One of the more gruesome items in the city’s new Crime and Punishment exhibition, the grisly-looking scold’s bridle is currently on display at Abbey House Museum until December 31.
Also known as a brank, the scolds bridle is believed to have been used in England as early as 1574 and was employed as a punishment for people, usually women, who spoke out of turn.
The solid iron frame was placed on the offending person’s head, enclosing it, and an iron plate that was sharpened or covered with spines was located near the mouth.

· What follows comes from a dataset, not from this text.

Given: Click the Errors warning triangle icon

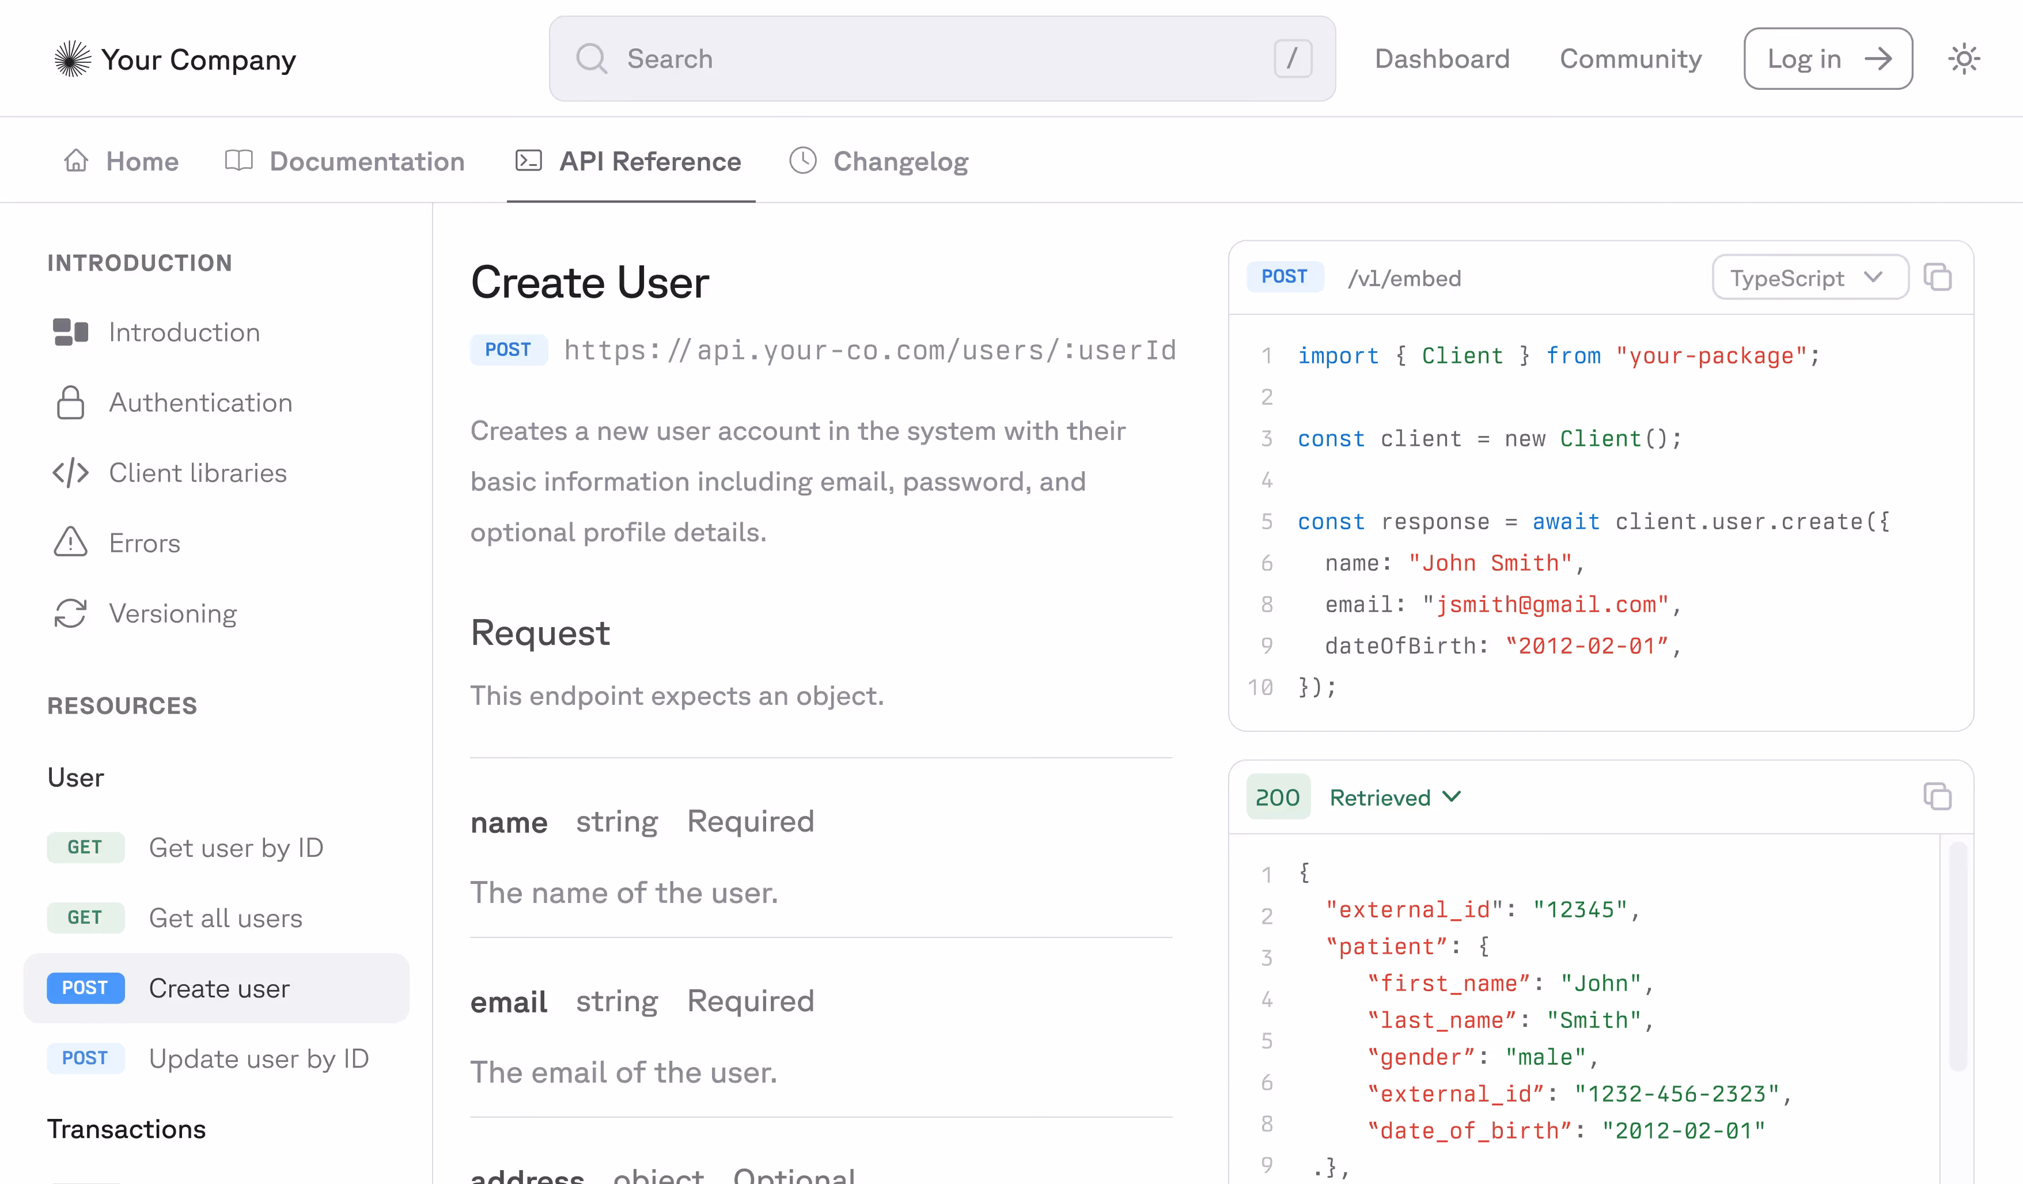Looking at the screenshot, I should (71, 543).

The plate was placed in the mouth so the victim could not move their tongue without injury and, with the brank on their head, the unfortunate individual would then be led through the streets on a chain held by one of the town’s officials.
Some towns would also chain them to the pillory, whipping post or market cross.
The brank on display at Abbey House was collected by Morley historian Norrison Scatcherd (1780-1853) who left it to the Leeds Museum where it has been in the collection since 1863.
It is one of many exhibits in Crime and Punishment, which examines more than 350 years of law and order in Leeds and the rest of the UK, from the 1650s to today.
Coun Brian Selby, lead member for museums and galleries, said: “The scold’s bridle is a grim reminder of some of the cruel and unusual punishments which were meted out - it’s a real insight into how much justice and the law have evolved through the centuries.”